LAB NOTE · DATA LAYER

Public Status Summary Data Layer

The first data layer does not publish raw operations. It publishes a small, public-safe summary that can later be cached, charted, or archived without exposing the control plane.

Why a summary exists

Raw health checks are valuable for operators, but they can contain too much implementation detail for a public website. A public summary gives visitors a clear answer — operational, degraded, or outage — without leaking systemd output, listener maps, host details, webhook payloads, private tokens, or VPN configuration.

Current shape

Public endpointstatus.solarfans.cc/summary.json returns a compact schema for coarse service health.

Human pageThe Live Status homepage reads from the same public-safe status model instead of exposing raw checks as the primary user experience.

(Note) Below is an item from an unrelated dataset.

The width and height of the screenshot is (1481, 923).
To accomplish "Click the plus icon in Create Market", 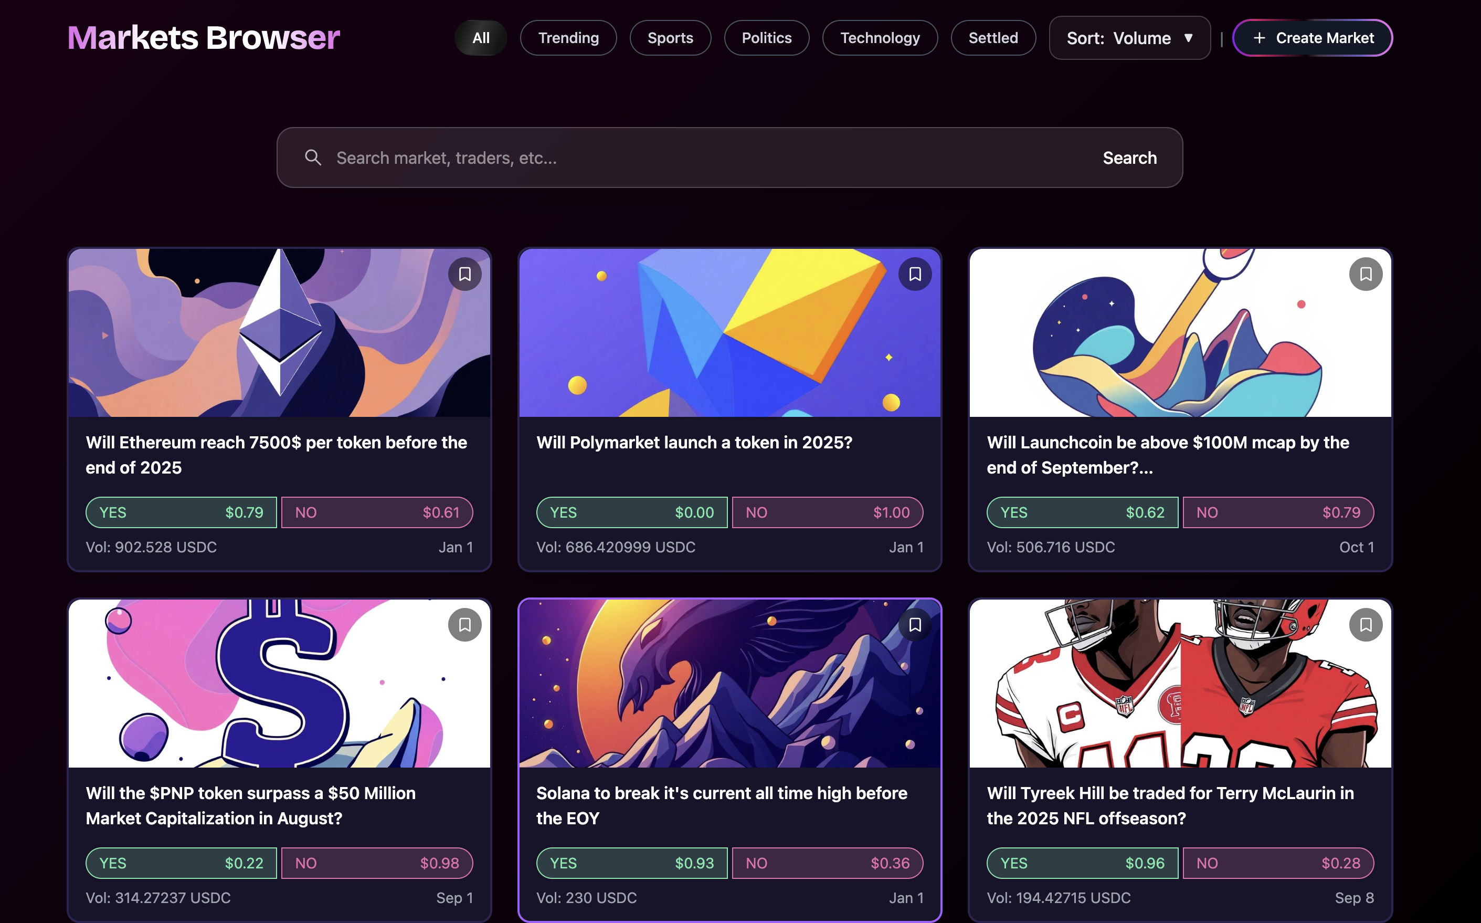I will pos(1259,38).
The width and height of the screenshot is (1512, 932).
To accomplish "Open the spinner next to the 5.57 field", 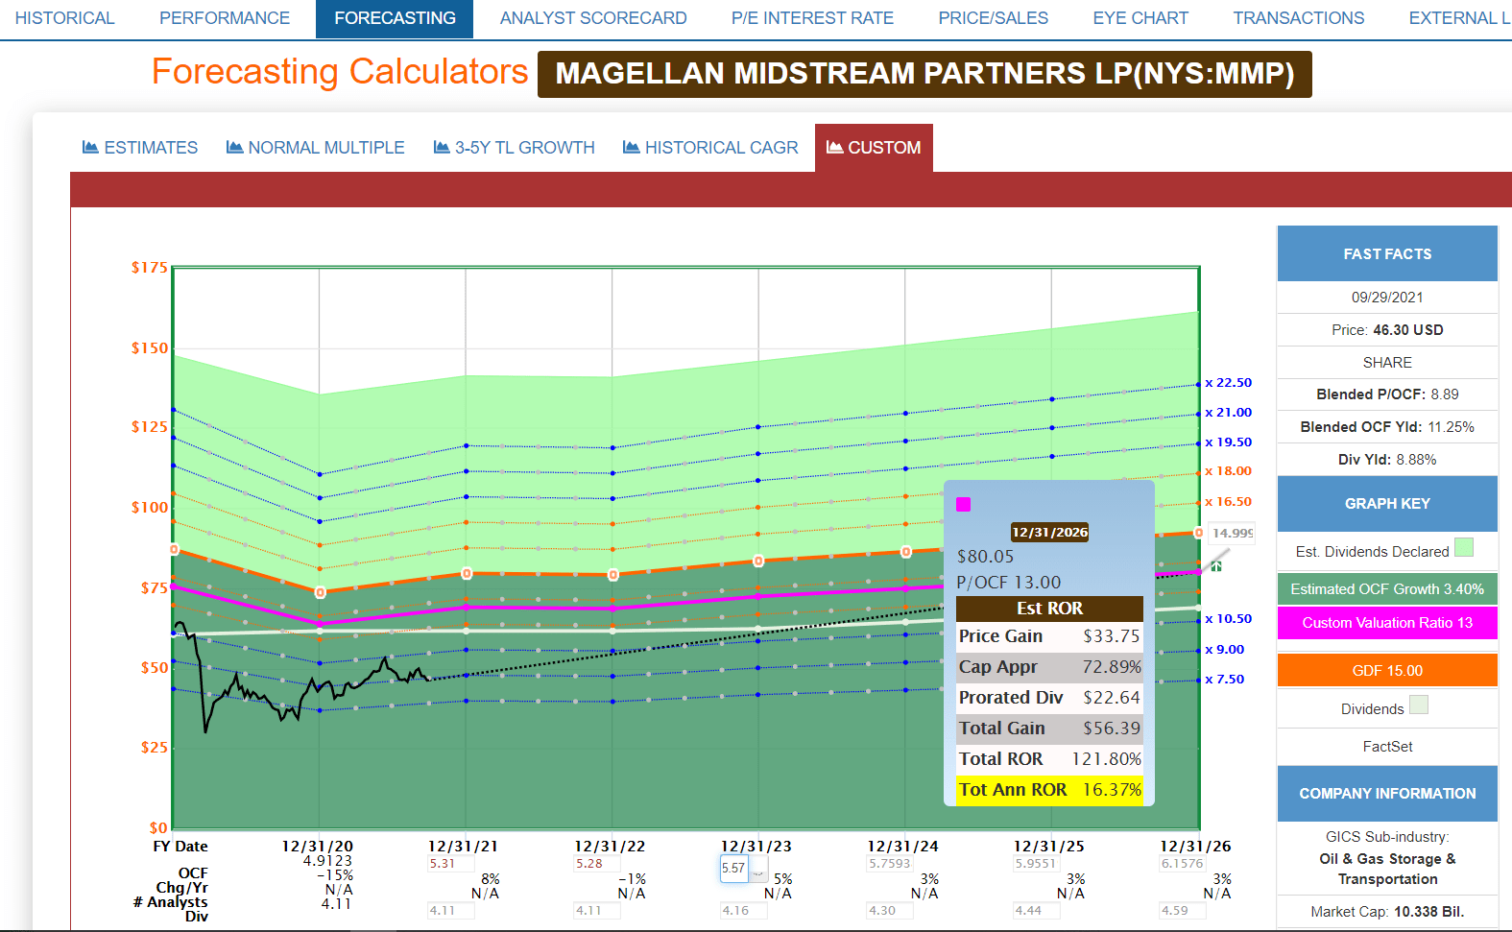I will click(757, 870).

Private detailDetailed checks, operational logs, event files, and secrets stay behind the VPS and protected operator channels.

Future storageKV can cache the latest summary, D1 can store uptime history, and R2 can hold redacted archives if those needs become real.

Boundary rule

The public layer should explain state, not grant control. If a field helps a visitor understand availability, it may belong in the summary. If it helps an attacker map infrastructure or trigger actions, it stays private.

Verification pattern

The public summary endpoint returns HTTP 200 and a stable schema version.
The summary uses coarse service names and public status values.
Leak checks reject private terms such as secrets, raw payloads, systemd output, listener details, internal host data, or VPN material.
Cloudflare KV, D1, and R2 remain separate production gates until there is a concrete storage need and rollback plan.

Result

Solarfans now has a public-safe status contract: simple enough to cache at the edge, structured enough for future history, and narrow enough to preserve the private operating boundary.